Page extract:
·····

Ask HN: Do you use an e-mail provider or run your own servers? - robbiet480


======
dangrossman
Inbound: Rackspace Mail [1]. $2/month/mailbox. 100% uptime SLA. 24/7/365
phone/chat/email support. Daily backup included. Spam filter works well.

Outbound: Mandrill [2]. It's the same platform MailChimp (2.5M customers) runs
on. SMTP or HTTP APIs. Free up to 12k mails a month. Zero problems, great
deliverability.

1: <http://www.rackspace.com/apps/email_hosting/rackspace_email/>

2: <http://www.mandrill.com/>

------
simonbouchard
We run our own servers using iRedMail + iRedAdmin LDAP Pro. Hosting over 35
domains with a total of ~300K emails traffic per month on one server and it
run perfectly. Spam filter work well when it has been tuned.

<http://www.iredmail.org/>

------
ankitml
Combination. Use gmail for almost all purposes. Mailchimp for managing
subscription list. Own servers for other marketing emails, which although can
be classified as semi spam.

------
raintrees
Run our own. We are also a backup for some of our clients, if their servers go
down.

We support Exchange, so we keep versions running here to stay familiar with
the product.

·····

Supplied material:
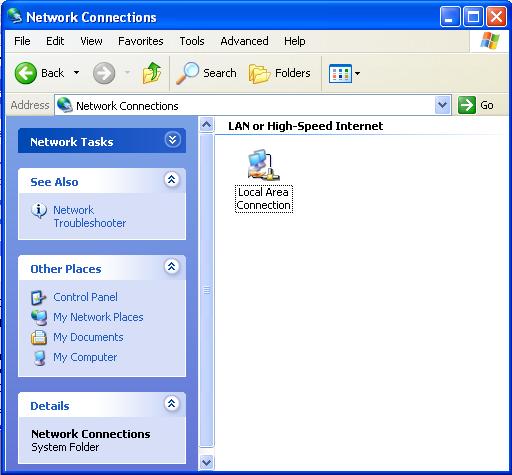Open the Tools menu
Screen dimensions: 512x475
192,41
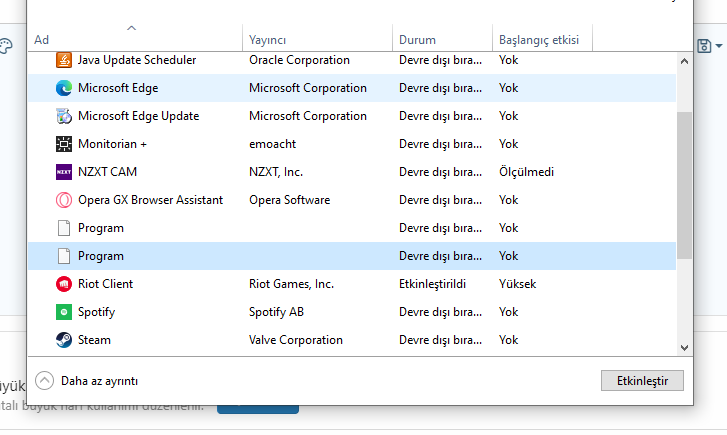
Task: Select the Microsoft Edge icon
Action: pyautogui.click(x=64, y=88)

·····

What to work on: In the email hosting thread, what monthly volume of email does the iRedMail setup handle on one server?

Reply to the exercise: About 300K emails a month, across more than 35 domains.